TASK TO COMPLETE: Print all the records exactly, please.
===== DATA FOR THE TASK
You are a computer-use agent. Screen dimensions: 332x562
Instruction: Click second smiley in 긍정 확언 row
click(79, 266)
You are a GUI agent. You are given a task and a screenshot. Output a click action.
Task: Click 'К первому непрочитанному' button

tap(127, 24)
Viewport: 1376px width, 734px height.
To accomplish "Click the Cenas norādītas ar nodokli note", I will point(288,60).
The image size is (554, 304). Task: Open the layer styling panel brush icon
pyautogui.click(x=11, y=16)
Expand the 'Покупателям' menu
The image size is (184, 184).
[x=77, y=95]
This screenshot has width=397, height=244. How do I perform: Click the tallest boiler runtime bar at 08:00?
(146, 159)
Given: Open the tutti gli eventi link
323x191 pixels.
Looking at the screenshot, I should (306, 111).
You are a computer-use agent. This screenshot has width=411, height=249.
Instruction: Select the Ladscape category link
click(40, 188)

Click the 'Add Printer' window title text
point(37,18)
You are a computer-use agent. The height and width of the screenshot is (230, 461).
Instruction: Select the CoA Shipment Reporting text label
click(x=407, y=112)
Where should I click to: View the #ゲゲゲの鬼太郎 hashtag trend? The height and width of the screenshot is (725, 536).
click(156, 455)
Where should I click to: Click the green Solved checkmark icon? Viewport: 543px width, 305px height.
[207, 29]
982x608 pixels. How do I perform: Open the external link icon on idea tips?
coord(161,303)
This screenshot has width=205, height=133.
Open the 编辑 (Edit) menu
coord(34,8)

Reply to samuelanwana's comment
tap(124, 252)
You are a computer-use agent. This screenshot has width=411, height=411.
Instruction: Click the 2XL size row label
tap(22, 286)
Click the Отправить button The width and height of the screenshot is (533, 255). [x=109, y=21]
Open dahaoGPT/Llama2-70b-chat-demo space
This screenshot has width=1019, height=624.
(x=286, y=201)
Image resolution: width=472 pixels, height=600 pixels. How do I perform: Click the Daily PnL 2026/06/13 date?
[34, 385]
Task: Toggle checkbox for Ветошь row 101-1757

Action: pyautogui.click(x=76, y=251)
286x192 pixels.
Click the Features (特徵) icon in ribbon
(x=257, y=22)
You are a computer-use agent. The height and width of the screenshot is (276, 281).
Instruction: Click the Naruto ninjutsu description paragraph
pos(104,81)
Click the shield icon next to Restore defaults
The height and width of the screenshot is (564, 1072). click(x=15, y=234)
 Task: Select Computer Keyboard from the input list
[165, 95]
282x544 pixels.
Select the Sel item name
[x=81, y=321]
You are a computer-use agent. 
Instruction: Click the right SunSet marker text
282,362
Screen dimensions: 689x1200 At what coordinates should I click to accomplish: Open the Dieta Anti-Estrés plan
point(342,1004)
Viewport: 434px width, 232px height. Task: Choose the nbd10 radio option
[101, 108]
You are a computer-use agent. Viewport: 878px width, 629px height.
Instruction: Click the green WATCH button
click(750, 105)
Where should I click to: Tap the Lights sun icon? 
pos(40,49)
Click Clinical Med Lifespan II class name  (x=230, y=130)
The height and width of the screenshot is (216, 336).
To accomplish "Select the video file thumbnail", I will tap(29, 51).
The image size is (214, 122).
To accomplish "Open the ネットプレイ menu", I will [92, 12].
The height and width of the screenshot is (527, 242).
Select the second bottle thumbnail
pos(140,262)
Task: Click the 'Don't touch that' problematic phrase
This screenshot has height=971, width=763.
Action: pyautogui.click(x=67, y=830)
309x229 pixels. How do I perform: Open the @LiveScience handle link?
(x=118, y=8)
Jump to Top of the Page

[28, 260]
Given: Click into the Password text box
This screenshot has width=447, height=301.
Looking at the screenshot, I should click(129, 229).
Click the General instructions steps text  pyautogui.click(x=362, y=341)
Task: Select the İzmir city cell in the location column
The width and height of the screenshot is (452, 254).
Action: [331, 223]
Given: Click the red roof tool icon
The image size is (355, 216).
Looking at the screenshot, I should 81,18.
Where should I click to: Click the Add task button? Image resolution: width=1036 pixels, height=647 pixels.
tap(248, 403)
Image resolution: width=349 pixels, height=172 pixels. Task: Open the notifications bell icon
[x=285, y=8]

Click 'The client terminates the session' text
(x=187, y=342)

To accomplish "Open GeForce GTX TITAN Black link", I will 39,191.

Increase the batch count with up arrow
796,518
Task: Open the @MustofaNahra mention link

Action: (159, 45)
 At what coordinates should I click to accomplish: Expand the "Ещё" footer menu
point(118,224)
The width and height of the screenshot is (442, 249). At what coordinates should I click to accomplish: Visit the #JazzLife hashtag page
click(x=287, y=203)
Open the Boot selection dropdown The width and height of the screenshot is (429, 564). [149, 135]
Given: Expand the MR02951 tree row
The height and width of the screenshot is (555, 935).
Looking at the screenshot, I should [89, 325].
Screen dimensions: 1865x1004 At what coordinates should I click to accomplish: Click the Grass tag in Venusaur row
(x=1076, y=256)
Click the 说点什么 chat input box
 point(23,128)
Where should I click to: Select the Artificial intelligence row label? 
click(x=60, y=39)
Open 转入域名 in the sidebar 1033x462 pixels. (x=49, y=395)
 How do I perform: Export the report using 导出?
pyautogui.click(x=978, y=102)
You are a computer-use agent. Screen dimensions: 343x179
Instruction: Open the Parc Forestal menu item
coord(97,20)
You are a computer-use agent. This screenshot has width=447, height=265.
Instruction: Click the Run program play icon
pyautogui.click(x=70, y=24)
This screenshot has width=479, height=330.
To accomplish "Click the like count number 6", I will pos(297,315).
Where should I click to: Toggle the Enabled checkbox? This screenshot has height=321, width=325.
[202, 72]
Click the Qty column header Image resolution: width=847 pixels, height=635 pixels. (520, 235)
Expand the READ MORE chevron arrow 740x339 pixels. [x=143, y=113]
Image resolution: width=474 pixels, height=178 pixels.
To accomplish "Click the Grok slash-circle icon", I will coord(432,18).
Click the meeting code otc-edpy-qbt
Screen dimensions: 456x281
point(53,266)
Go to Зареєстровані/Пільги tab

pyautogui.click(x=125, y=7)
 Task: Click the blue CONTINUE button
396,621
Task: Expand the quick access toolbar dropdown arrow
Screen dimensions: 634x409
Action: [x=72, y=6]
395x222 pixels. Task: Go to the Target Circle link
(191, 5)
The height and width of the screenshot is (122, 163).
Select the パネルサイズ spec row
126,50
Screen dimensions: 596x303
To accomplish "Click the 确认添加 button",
==========
RESPONSE TO THIS EXERCISE:
You are a computer-use agent. Screen dimensions: 332x562
Instruction: Click second smiley in 긍정 확언 row
click(79, 266)
You are a GUI agent. You are given a task and a screenshot. Output a click action.
Task: Click 'К первому непрочитанному' button

tap(127, 24)
Viewport: 1376px width, 734px height.
To accomplish "Click the Cenas norādītas ar nodokli note", I will point(288,60).
The image size is (554, 304). Task: Open the layer styling panel brush icon
pyautogui.click(x=11, y=16)
Expand the 'Покупателям' menu
The image size is (184, 184).
[x=77, y=95]
This screenshot has width=397, height=244. How do I perform: Click the tallest boiler runtime bar at 08:00?
(146, 159)
Given: Open the tutti gli eventi link
323x191 pixels.
Looking at the screenshot, I should (306, 111).
You are a computer-use agent. This screenshot has width=411, height=249.
Instruction: Select the Ladscape category link
click(40, 188)

Click the 'Add Printer' window title text
point(37,18)
You are a computer-use agent. The height and width of the screenshot is (230, 461).
Instruction: Select the CoA Shipment Reporting text label
click(x=407, y=112)
Where should I click to: View the #ゲゲゲの鬼太郎 hashtag trend? The height and width of the screenshot is (725, 536).
click(156, 455)
Where should I click to: Click the green Solved checkmark icon? Viewport: 543px width, 305px height.
[207, 29]
982x608 pixels. How do I perform: Open the external link icon on idea tips?
coord(161,303)
This screenshot has width=205, height=133.
Open the 编辑 (Edit) menu
coord(34,8)

Reply to samuelanwana's comment
tap(124, 252)
You are a computer-use agent. This screenshot has width=411, height=411.
Instruction: Click the 2XL size row label
tap(22, 286)
Click the Отправить button The width and height of the screenshot is (533, 255). [x=109, y=21]
Open dahaoGPT/Llama2-70b-chat-demo space
This screenshot has width=1019, height=624.
(x=286, y=201)
Image resolution: width=472 pixels, height=600 pixels. How do I perform: Click the Daily PnL 2026/06/13 date?
[34, 385]
Task: Toggle checkbox for Ветошь row 101-1757

Action: pyautogui.click(x=76, y=251)
286x192 pixels.
Click the Features (特徵) icon in ribbon
(x=257, y=22)
You are a computer-use agent. The height and width of the screenshot is (276, 281).
Instruction: Click the Naruto ninjutsu description paragraph
pos(104,81)
Click the shield icon next to Restore defaults
The height and width of the screenshot is (564, 1072). click(x=15, y=234)
 Task: Select Computer Keyboard from the input list
[165, 95]
282x544 pixels.
Select the Sel item name
[x=81, y=321]
You are a computer-use agent. 
Instruction: Click the right SunSet marker text
282,362
Screen dimensions: 689x1200 At what coordinates should I click to accomplish: Open the Dieta Anti-Estrés plan
point(342,1004)
Viewport: 434px width, 232px height. Task: Choose the nbd10 radio option
[101, 108]
You are a computer-use agent. Viewport: 878px width, 629px height.
Instruction: Click the green WATCH button
click(750, 105)
Where should I click to: Tap the Lights sun icon? 
pos(40,49)
Click Clinical Med Lifespan II class name  (x=230, y=130)
The height and width of the screenshot is (216, 336).
To accomplish "Select the video file thumbnail", I will tap(29, 51).
The image size is (214, 122).
To accomplish "Open the ネットプレイ menu", I will [92, 12].
The height and width of the screenshot is (527, 242).
Select the second bottle thumbnail
pos(140,262)
Task: Click the 'Don't touch that' problematic phrase
This screenshot has height=971, width=763.
Action: pyautogui.click(x=67, y=830)
309x229 pixels. How do I perform: Open the @LiveScience handle link?
(x=118, y=8)
Jump to Top of the Page

[28, 260]
Given: Click into the Password text box
This screenshot has width=447, height=301.
Looking at the screenshot, I should click(129, 229).
Click the General instructions steps text  pyautogui.click(x=362, y=341)
Task: Select the İzmir city cell in the location column
The width and height of the screenshot is (452, 254).
Action: [331, 223]
Given: Click the red roof tool icon
The image size is (355, 216).
Looking at the screenshot, I should 81,18.
Where should I click to: Click the Add task button? Image resolution: width=1036 pixels, height=647 pixels.
tap(248, 403)
Image resolution: width=349 pixels, height=172 pixels. Task: Open the notifications bell icon
[x=285, y=8]

Click 'The client terminates the session' text
(x=187, y=342)

To accomplish "Open GeForce GTX TITAN Black link", I will 39,191.

Increase the batch count with up arrow
796,518
Task: Open the @MustofaNahra mention link

Action: (159, 45)
 At what coordinates should I click to accomplish: Expand the "Ещё" footer menu
point(118,224)
The width and height of the screenshot is (442, 249). At what coordinates should I click to accomplish: Visit the #JazzLife hashtag page
click(x=287, y=203)
Open the Boot selection dropdown The width and height of the screenshot is (429, 564). [149, 135]
Given: Expand the MR02951 tree row
The height and width of the screenshot is (555, 935).
Looking at the screenshot, I should [89, 325].
Screen dimensions: 1865x1004 At what coordinates should I click to accomplish: Click the Grass tag in Venusaur row
(x=1076, y=256)
Click the 说点什么 chat input box
 point(23,128)
Where should I click to: Select the Artificial intelligence row label? 
click(x=60, y=39)
Open 转入域名 in the sidebar 1033x462 pixels. (x=49, y=395)
 How do I perform: Export the report using 导出?
pyautogui.click(x=978, y=102)
You are a computer-use agent. Screen dimensions: 343x179
Instruction: Open the Parc Forestal menu item
coord(97,20)
You are a computer-use agent. This screenshot has width=447, height=265.
Instruction: Click the Run program play icon
pyautogui.click(x=70, y=24)
This screenshot has width=479, height=330.
To accomplish "Click the like count number 6", I will pos(297,315).
Where should I click to: Toggle the Enabled checkbox? This screenshot has height=321, width=325.
[202, 72]
Click the Qty column header Image resolution: width=847 pixels, height=635 pixels. (520, 235)
Expand the READ MORE chevron arrow 740x339 pixels. [x=143, y=113]
Image resolution: width=474 pixels, height=178 pixels.
To accomplish "Click the Grok slash-circle icon", I will coord(432,18).
Click the meeting code otc-edpy-qbt
Screen dimensions: 456x281
point(53,266)
Go to Зареєстровані/Пільги tab

pyautogui.click(x=125, y=7)
 Task: Click the blue CONTINUE button
396,621
Task: Expand the quick access toolbar dropdown arrow
Screen dimensions: 634x409
Action: [x=72, y=6]
395x222 pixels. Task: Go to the Target Circle link
(191, 5)
The height and width of the screenshot is (122, 163).
Select the パネルサイズ spec row
126,50
Screen dimensions: 596x303
To accomplish "Click the 确认添加 button",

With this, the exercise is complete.